WORK TASK: Please restate word for word all lines from the one containing "Click the blue arrow icon beside ご利用の手引き" to the final line of the entries, and include no pictures.

(Stored records)
*****

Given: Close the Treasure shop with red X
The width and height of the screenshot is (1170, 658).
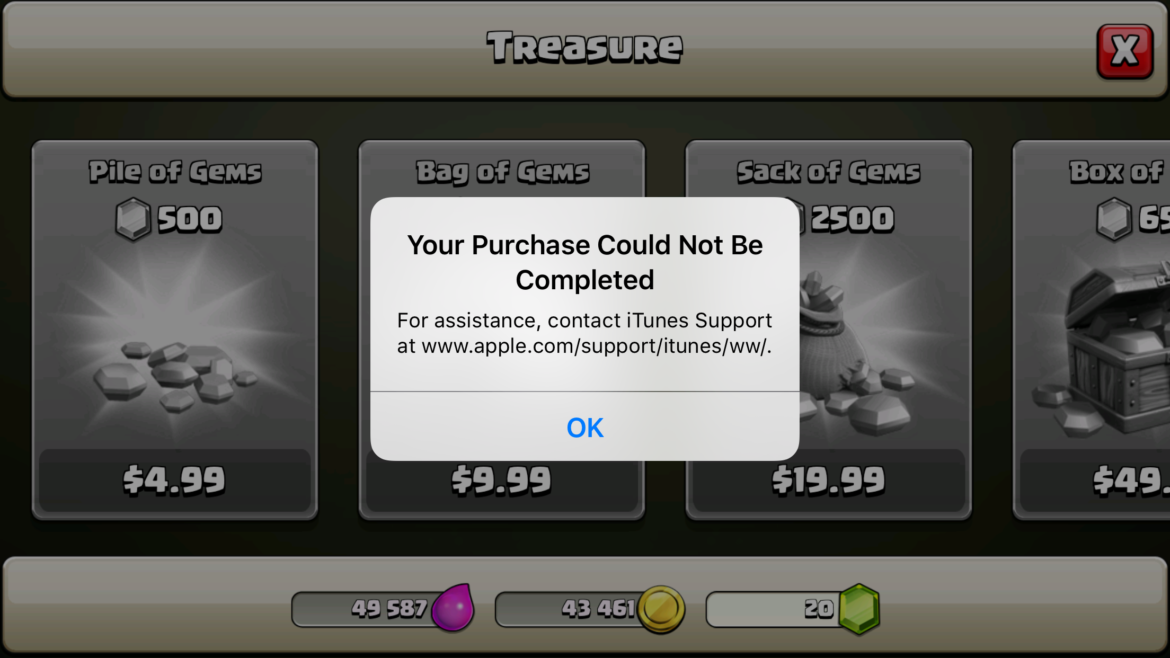Looking at the screenshot, I should (1124, 51).
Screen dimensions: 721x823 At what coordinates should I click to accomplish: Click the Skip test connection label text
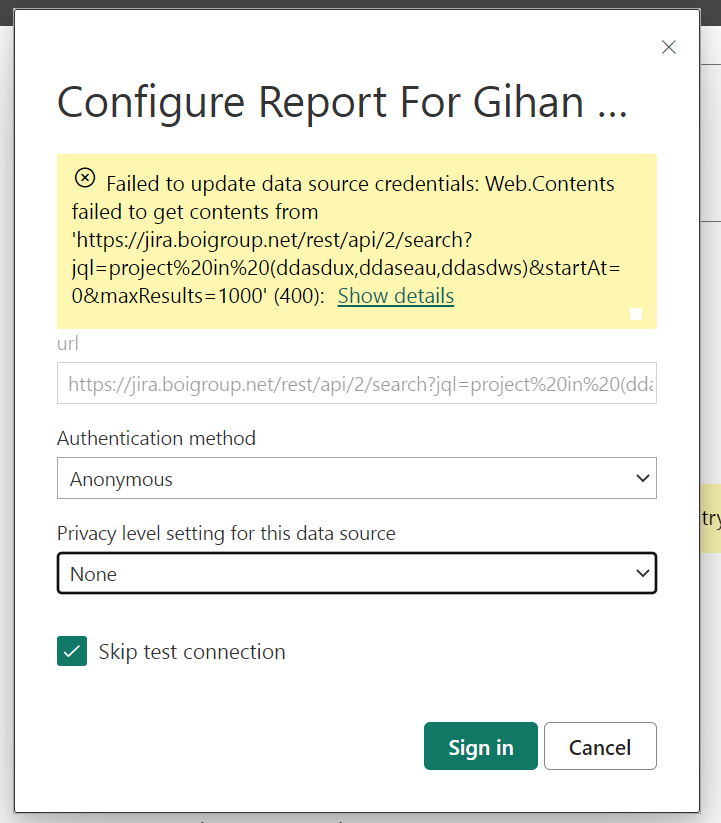pos(192,652)
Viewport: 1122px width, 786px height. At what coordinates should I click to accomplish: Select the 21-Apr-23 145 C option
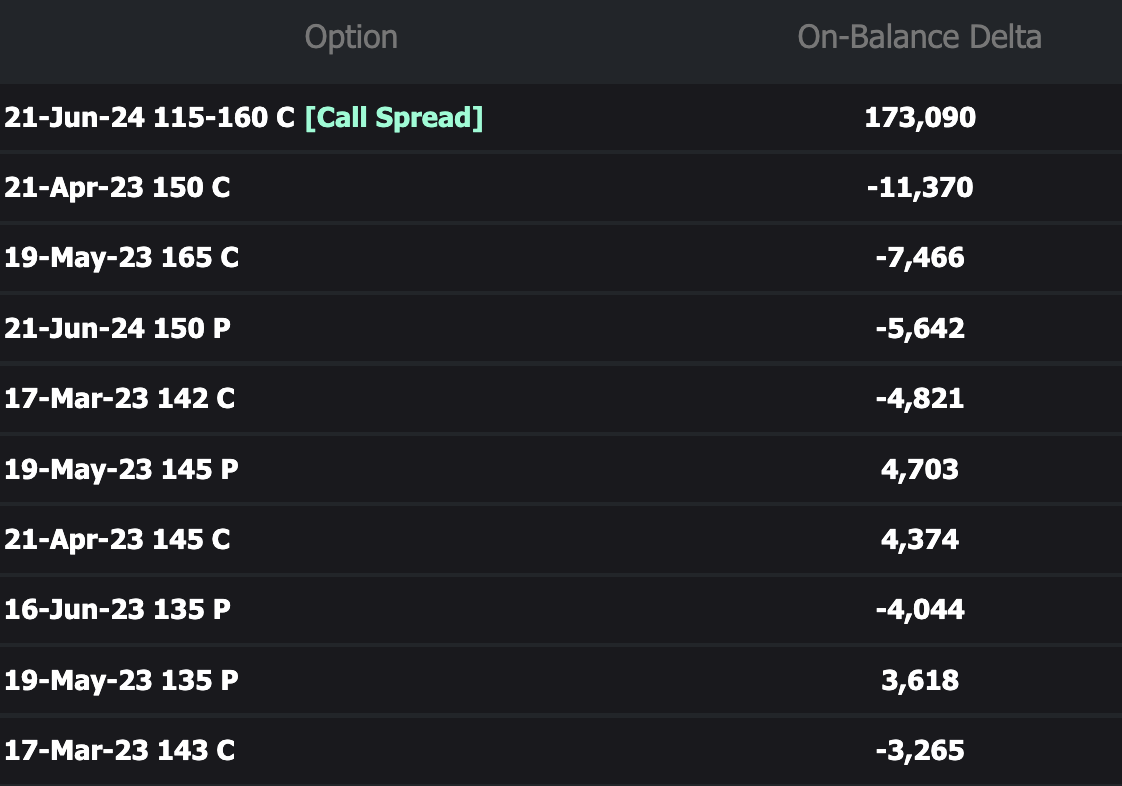click(x=117, y=540)
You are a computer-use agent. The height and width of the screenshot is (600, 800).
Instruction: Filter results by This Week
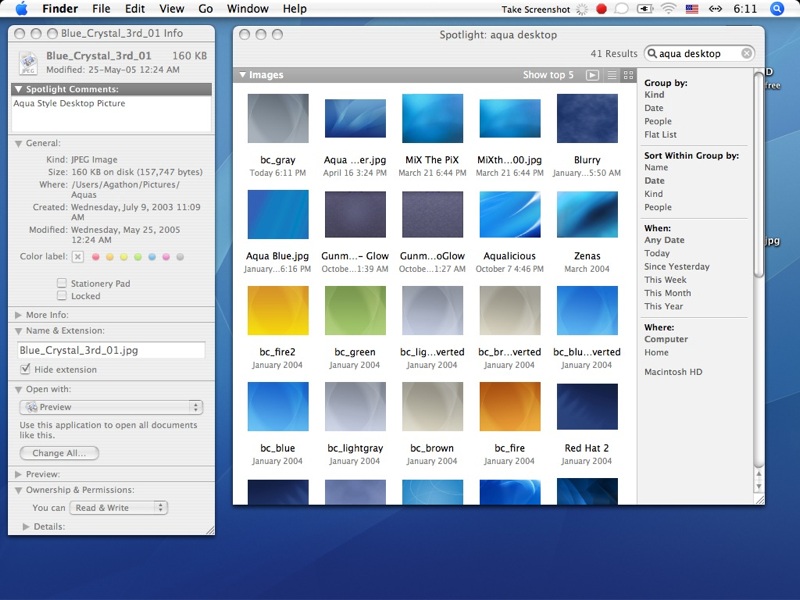[663, 280]
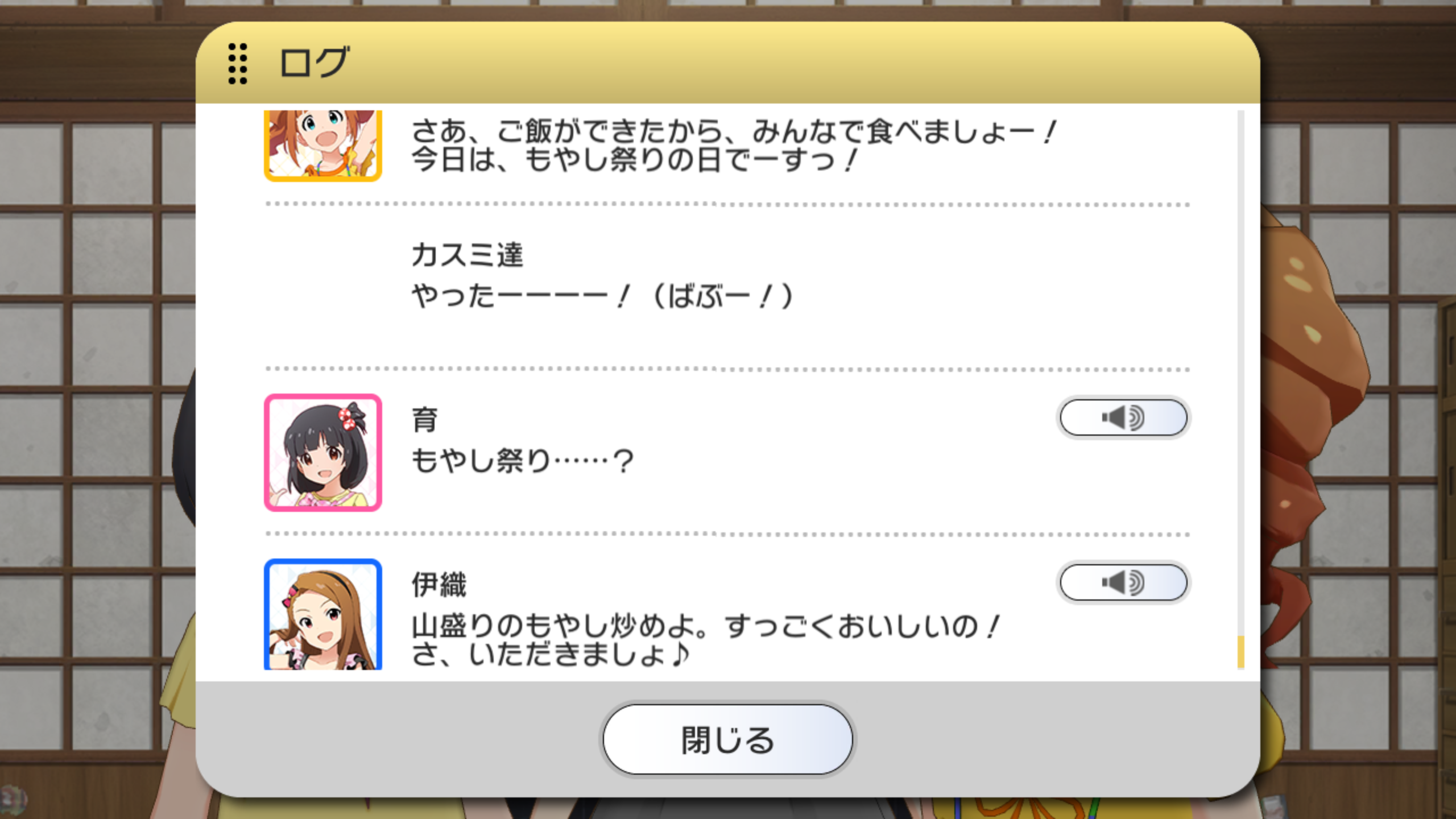Viewport: 1456px width, 819px height.
Task: Select 伊織's blue-framed portrait
Action: click(322, 614)
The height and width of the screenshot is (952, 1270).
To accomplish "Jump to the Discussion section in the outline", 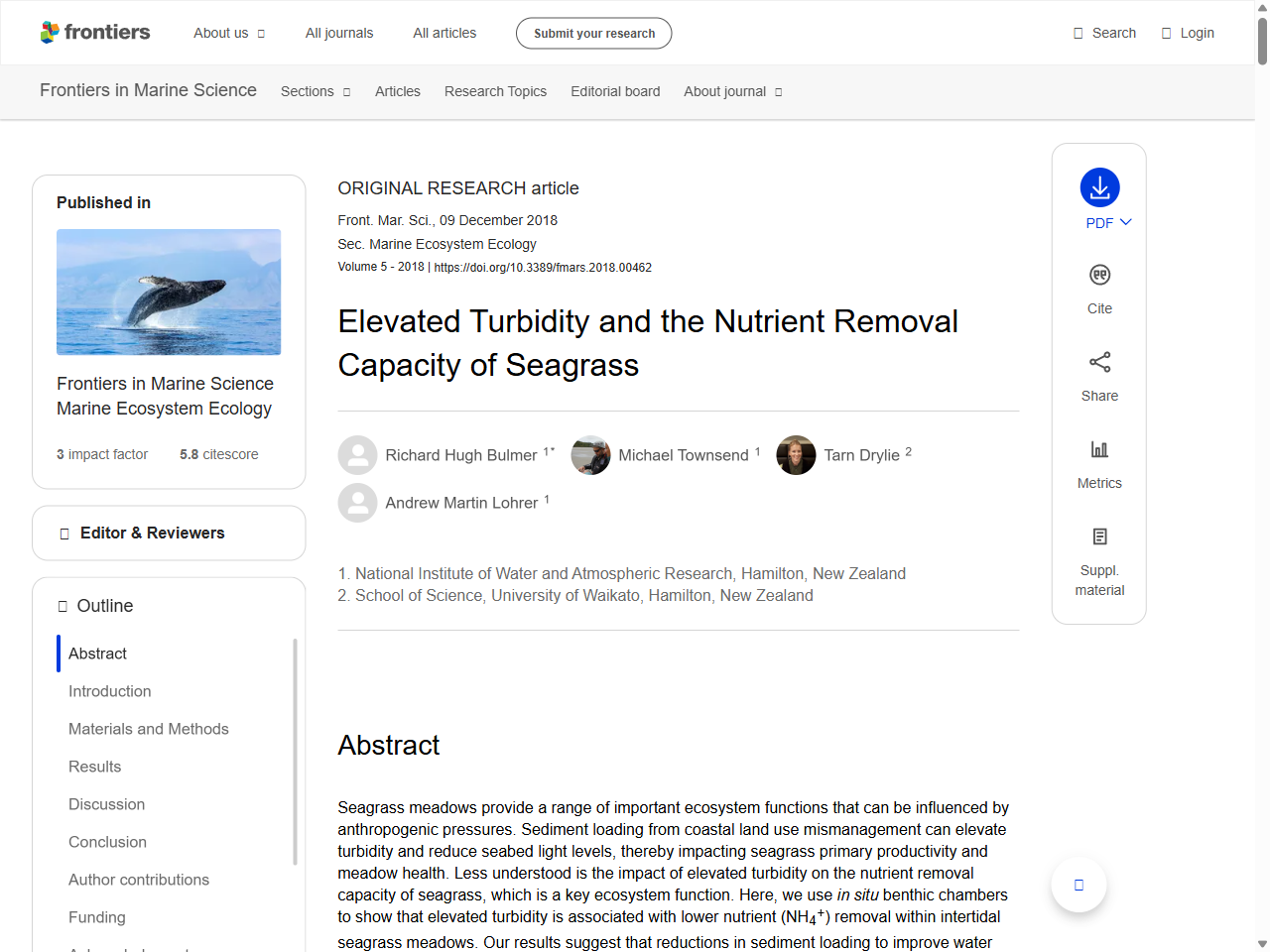I will click(106, 804).
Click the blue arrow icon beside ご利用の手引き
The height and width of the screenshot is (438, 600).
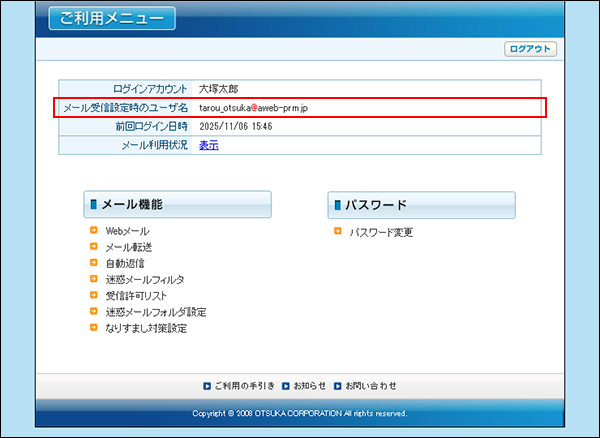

*****

WRITTEN ANSWER:
Click the blue arrow icon beside ご利用の手引き
The height and width of the screenshot is (438, 600).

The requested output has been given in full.